Grounds of Polo’s preeminence among mediaeval travellers.]

66. That Marco Polo has been so universally recognised as the King of Mediaeval Travellers is due rather to the width of his experience, the vast compass of his journeys, and the romantic nature of his personal history, than to transcendent superiority of character or capacity.

The generation immediately preceding his own has bequeathed to us, in the Report of the Franciscan Friar William de Rubruquis,1 on the Mission with which St. Lewis charged him to the Tartar Courts, the narrative of one great journey, which, in its rich detail, its vivid pictures, its acuteness of observation and strong good sense, seems to me to form a Book of Travels of much higher claims than any one series of Polo’s chapters; a book, indeed, which has never had justice done to it, for it has few superiors in the whole Library of Travel.

Enthusiastic Biographers, beginning with Ramusio, have placed Polo on the same platform with Columbus. But where has our Venetian Traveller left behind him any trace of the genius and lofty enthusiasm, the ardent and justified previsions which mark the great Admiral as one of the lights of the human race?2 It is a juster praise that the spur which his Book eventually gave to geographical studies, and the beacons which it hung out at the Eastern extremities of the Earth helped to guide the aims, though scarcely to kindle the fire, of the greater son of the rival Republic. His work was at least a link in the Providential chain which at last dragged the New World to light.3

His true claims to glory.]

67. Surely Marco’s real, indisputable, and, in their kind, unique claims to glory may suffice! He was the first Traveller to trace a route across the whole longitude of ASIA, naming and describing kingdom after kingdom which he had seen with his own eyes; the Deserts of PERSIA, the flowering plateaux and wild gorges of BADAKHSHAN, the jade-bearing rivers of KHOTAN, the MONGOLIAN Steppes, cradle of the power that had so lately threatened to swallow up Christendom, the new and brilliant Court that had been established at CAMBALUC: The first Traveller to reveal CHINA in all its wealth and vastness, its mighty rivers, its huge cities, its rich manufactures, its swarming population, the inconceivably vast fleets that quickened its seas and its inland waters; to tell us of the nations on its borders with all their eccentricities of manners and worship; of TIBET with its sordid devotees; of BURMA with its golden pagodas and their tinkling crowns; of LAOS, of SIAM, of COCHIN CHINA, of JAPAN, the Eastern Thule, with its rosy pearls and golden-roofed palaces; the first to speak of that Museum of Beauty and Wonder, still so imperfectly ransacked, the INDIAN ARCHIPELAGO, source of those aromatics then so highly prized and whose origin was so dark; of JAVA the Pearl of Islands; of SUMATRA with its many kings, its strange costly products, and its cannibal races; of the naked savages of NICOBAR and ANDAMAN; of CEYLON the Isle of Gems with its Sacred Mountain and its Tomb of Adam; of INDIA THE GREAT, not as a dream-land of Alexandrian fables, but as a country seen and partially explored, with its virtuous Brahmans, its obscene ascetics, its diamonds and the strange tales of their acquisition, its sea-beds of pearl, and its powerful sun; the first in mediaeval times to give any distinct account of the secluded Christian Empire of ABYSSINIA, and the semi-Christian Island of SOCOTRA; to speak, though indeed dimly, of ZANGIBAR with its negroes and its ivory, and of the vast and distant MADAGASCAR, bordering on the Dark Ocean of the South, with its Ruc and other monstrosities; and, in a remotely opposite region, of SIBERIA and the ARCTIC OCEAN, of dog-sledges, white bears, and reindeer-riding Tunguses.

(GIVEN DATA):
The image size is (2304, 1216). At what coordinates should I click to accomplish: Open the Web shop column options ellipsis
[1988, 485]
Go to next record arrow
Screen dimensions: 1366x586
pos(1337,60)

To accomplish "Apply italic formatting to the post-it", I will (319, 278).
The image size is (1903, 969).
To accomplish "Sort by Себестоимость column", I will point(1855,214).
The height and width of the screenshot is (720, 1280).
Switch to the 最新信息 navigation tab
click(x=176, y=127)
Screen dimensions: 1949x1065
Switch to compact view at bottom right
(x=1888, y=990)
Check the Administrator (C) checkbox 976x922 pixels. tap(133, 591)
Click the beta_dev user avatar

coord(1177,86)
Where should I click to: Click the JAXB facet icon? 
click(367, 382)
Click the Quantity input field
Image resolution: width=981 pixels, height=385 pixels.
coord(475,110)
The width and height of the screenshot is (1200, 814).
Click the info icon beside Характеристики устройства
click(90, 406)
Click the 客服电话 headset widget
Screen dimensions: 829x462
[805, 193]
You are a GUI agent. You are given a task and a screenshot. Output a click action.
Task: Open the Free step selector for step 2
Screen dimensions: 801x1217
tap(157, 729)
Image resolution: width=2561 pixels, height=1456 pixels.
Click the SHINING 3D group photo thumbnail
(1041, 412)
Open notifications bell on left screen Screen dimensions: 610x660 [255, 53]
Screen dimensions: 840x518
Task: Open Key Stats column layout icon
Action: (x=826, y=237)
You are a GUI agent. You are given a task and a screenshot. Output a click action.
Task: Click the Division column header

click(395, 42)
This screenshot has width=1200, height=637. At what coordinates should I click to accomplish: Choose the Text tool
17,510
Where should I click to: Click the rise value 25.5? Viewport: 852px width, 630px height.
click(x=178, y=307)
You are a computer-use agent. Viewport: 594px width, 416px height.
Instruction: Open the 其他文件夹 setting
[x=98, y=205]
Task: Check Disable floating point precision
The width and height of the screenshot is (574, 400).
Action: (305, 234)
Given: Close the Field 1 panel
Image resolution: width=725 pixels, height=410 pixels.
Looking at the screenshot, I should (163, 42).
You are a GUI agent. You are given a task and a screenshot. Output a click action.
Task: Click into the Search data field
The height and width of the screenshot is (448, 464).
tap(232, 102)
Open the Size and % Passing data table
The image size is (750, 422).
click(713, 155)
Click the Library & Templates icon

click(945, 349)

(SHORT TASK): From the text on Marco Polo's standing among medieval travelers, list the qualities it attributes to the narrative of Friar William de Rubruquis in the phrase that begins "in its rich detail".

(RESULT OF THIS TASK):
- Its rich detail
- Its vivid pictures
- Its acuteness of observation
- Its strong good sense